All of the records must come back exactly as they were given.
START RECORDED DATA
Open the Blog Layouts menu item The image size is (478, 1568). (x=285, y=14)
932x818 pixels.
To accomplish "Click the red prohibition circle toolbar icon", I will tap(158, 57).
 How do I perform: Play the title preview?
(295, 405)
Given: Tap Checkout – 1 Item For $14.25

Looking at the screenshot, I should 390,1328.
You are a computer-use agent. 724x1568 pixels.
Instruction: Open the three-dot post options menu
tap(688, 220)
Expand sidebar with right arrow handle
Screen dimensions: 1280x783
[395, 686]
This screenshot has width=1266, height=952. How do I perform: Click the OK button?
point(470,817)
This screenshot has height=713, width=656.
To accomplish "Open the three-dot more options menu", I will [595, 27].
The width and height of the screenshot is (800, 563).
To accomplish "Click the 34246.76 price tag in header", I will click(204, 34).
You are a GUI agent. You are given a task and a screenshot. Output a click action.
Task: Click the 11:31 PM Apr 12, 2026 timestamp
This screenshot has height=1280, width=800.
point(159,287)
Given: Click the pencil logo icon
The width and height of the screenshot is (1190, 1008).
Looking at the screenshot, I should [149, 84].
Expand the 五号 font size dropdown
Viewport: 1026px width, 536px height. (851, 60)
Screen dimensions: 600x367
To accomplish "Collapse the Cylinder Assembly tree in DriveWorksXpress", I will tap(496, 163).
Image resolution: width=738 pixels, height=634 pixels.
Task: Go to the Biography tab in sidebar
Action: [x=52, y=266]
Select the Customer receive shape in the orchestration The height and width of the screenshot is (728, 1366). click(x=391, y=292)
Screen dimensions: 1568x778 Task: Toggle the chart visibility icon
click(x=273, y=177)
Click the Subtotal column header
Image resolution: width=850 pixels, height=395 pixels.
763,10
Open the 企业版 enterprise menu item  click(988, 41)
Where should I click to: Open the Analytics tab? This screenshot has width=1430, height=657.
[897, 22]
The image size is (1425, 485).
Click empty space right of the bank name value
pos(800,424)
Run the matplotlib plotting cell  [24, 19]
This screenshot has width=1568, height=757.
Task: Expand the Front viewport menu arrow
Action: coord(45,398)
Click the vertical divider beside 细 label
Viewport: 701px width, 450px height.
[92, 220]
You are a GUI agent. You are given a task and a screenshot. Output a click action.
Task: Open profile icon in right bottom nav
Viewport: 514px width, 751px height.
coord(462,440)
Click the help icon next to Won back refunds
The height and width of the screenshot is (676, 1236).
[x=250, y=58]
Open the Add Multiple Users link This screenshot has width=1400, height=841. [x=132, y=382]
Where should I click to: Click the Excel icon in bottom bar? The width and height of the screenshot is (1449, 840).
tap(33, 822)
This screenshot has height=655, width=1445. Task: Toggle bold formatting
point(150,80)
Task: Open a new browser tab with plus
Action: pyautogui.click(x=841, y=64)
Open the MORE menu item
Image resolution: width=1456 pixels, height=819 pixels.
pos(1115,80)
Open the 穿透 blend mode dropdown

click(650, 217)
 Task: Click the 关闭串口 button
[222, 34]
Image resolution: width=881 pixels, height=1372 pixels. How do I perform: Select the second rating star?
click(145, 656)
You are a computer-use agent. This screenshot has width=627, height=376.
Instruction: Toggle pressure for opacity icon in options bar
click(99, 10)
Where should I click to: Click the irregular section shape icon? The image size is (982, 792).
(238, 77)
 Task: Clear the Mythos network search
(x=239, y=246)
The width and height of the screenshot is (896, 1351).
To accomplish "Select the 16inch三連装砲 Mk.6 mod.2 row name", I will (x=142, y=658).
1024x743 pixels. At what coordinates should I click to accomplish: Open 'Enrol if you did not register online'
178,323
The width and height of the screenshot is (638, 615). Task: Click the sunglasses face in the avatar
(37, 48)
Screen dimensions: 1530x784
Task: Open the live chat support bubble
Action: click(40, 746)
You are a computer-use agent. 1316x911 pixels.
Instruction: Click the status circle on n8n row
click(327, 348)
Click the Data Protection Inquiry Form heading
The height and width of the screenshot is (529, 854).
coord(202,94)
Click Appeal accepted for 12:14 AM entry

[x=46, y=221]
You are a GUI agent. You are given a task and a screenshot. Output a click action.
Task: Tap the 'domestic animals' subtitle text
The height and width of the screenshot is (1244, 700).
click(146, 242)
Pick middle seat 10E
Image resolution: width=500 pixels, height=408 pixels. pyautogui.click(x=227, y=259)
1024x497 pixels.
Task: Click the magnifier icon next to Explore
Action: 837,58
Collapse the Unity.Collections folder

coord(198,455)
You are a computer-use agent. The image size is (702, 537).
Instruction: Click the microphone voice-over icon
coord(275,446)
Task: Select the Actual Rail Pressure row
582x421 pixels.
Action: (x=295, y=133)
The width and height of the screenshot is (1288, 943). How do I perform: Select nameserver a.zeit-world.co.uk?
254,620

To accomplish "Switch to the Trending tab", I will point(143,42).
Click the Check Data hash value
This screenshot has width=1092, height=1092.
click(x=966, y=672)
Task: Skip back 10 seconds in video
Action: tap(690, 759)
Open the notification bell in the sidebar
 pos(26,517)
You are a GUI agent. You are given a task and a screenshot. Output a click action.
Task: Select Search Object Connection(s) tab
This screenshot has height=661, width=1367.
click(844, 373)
END RECORDED DATA
● **TASK SOLUTION**
Open the Blog Layouts menu item The image size is (478, 1568). (x=285, y=14)
932x818 pixels.
To accomplish "Click the red prohibition circle toolbar icon", I will tap(158, 57).
 How do I perform: Play the title preview?
(295, 405)
Given: Tap Checkout – 1 Item For $14.25

Looking at the screenshot, I should 390,1328.
You are a computer-use agent. 724x1568 pixels.
Instruction: Open the three-dot post options menu
tap(688, 220)
Expand sidebar with right arrow handle
Screen dimensions: 1280x783
[395, 686]
This screenshot has width=1266, height=952. How do I perform: Click the OK button?
point(470,817)
This screenshot has height=713, width=656.
To accomplish "Open the three-dot more options menu", I will [595, 27].
The width and height of the screenshot is (800, 563).
To accomplish "Click the 34246.76 price tag in header", I will click(204, 34).
You are a GUI agent. You are given a task and a screenshot. Output a click action.
Task: Click the 11:31 PM Apr 12, 2026 timestamp
This screenshot has height=1280, width=800.
point(159,287)
Given: Click the pencil logo icon
The width and height of the screenshot is (1190, 1008).
Looking at the screenshot, I should [149, 84].
Expand the 五号 font size dropdown
Viewport: 1026px width, 536px height. (851, 60)
Screen dimensions: 600x367
To accomplish "Collapse the Cylinder Assembly tree in DriveWorksXpress", I will tap(496, 163).
Image resolution: width=738 pixels, height=634 pixels.
Task: Go to the Biography tab in sidebar
Action: [x=52, y=266]
Select the Customer receive shape in the orchestration The height and width of the screenshot is (728, 1366). click(x=391, y=292)
Screen dimensions: 1568x778 Task: Toggle the chart visibility icon
click(x=273, y=177)
Click the Subtotal column header
Image resolution: width=850 pixels, height=395 pixels.
763,10
Open the 企业版 enterprise menu item  click(988, 41)
Where should I click to: Open the Analytics tab? This screenshot has width=1430, height=657.
[897, 22]
The image size is (1425, 485).
Click empty space right of the bank name value
pos(800,424)
Run the matplotlib plotting cell  [24, 19]
This screenshot has width=1568, height=757.
Task: Expand the Front viewport menu arrow
Action: coord(45,398)
Click the vertical divider beside 细 label
Viewport: 701px width, 450px height.
[92, 220]
You are a GUI agent. You are given a task and a screenshot. Output a click action.
Task: Open profile icon in right bottom nav
Viewport: 514px width, 751px height.
coord(462,440)
Click the help icon next to Won back refunds
The height and width of the screenshot is (676, 1236).
[x=250, y=58]
Open the Add Multiple Users link This screenshot has width=1400, height=841. [x=132, y=382]
Where should I click to: Click the Excel icon in bottom bar? The width and height of the screenshot is (1449, 840).
tap(33, 822)
This screenshot has height=655, width=1445. Task: Toggle bold formatting
point(150,80)
Task: Open a new browser tab with plus
Action: pyautogui.click(x=841, y=64)
Open the MORE menu item
Image resolution: width=1456 pixels, height=819 pixels.
pos(1115,80)
Open the 穿透 blend mode dropdown

click(650, 217)
 Task: Click the 关闭串口 button
[222, 34]
Image resolution: width=881 pixels, height=1372 pixels. How do I perform: Select the second rating star?
click(145, 656)
You are a computer-use agent. This screenshot has width=627, height=376.
Instruction: Toggle pressure for opacity icon in options bar
click(99, 10)
Where should I click to: Click the irregular section shape icon? The image size is (982, 792).
(238, 77)
 Task: Clear the Mythos network search
(x=239, y=246)
The width and height of the screenshot is (896, 1351).
To accomplish "Select the 16inch三連装砲 Mk.6 mod.2 row name", I will (x=142, y=658).
1024x743 pixels. At what coordinates should I click to accomplish: Open 'Enrol if you did not register online'
178,323
The width and height of the screenshot is (638, 615). Task: Click the sunglasses face in the avatar
(37, 48)
Screen dimensions: 1530x784
Task: Open the live chat support bubble
Action: click(40, 746)
You are a computer-use agent. 1316x911 pixels.
Instruction: Click the status circle on n8n row
click(327, 348)
Click the Data Protection Inquiry Form heading
The height and width of the screenshot is (529, 854).
coord(202,94)
Click Appeal accepted for 12:14 AM entry

[x=46, y=221]
You are a GUI agent. You are given a task and a screenshot. Output a click action.
Task: Tap the 'domestic animals' subtitle text
The height and width of the screenshot is (1244, 700).
click(146, 242)
Pick middle seat 10E
Image resolution: width=500 pixels, height=408 pixels. pyautogui.click(x=227, y=259)
1024x497 pixels.
Task: Click the magnifier icon next to Explore
Action: 837,58
Collapse the Unity.Collections folder

coord(198,455)
You are a computer-use agent. The image size is (702, 537).
Instruction: Click the microphone voice-over icon
coord(275,446)
Task: Select the Actual Rail Pressure row
582x421 pixels.
Action: (x=295, y=133)
The width and height of the screenshot is (1288, 943). How do I perform: Select nameserver a.zeit-world.co.uk?
254,620

To accomplish "Switch to the Trending tab", I will point(143,42).
Click the Check Data hash value
This screenshot has width=1092, height=1092.
click(x=966, y=672)
Task: Skip back 10 seconds in video
Action: tap(690, 759)
Open the notification bell in the sidebar
 pos(26,517)
You are a GUI agent. You are given a task and a screenshot. Output a click action.
Task: Select Search Object Connection(s) tab
This screenshot has height=661, width=1367.
click(844, 373)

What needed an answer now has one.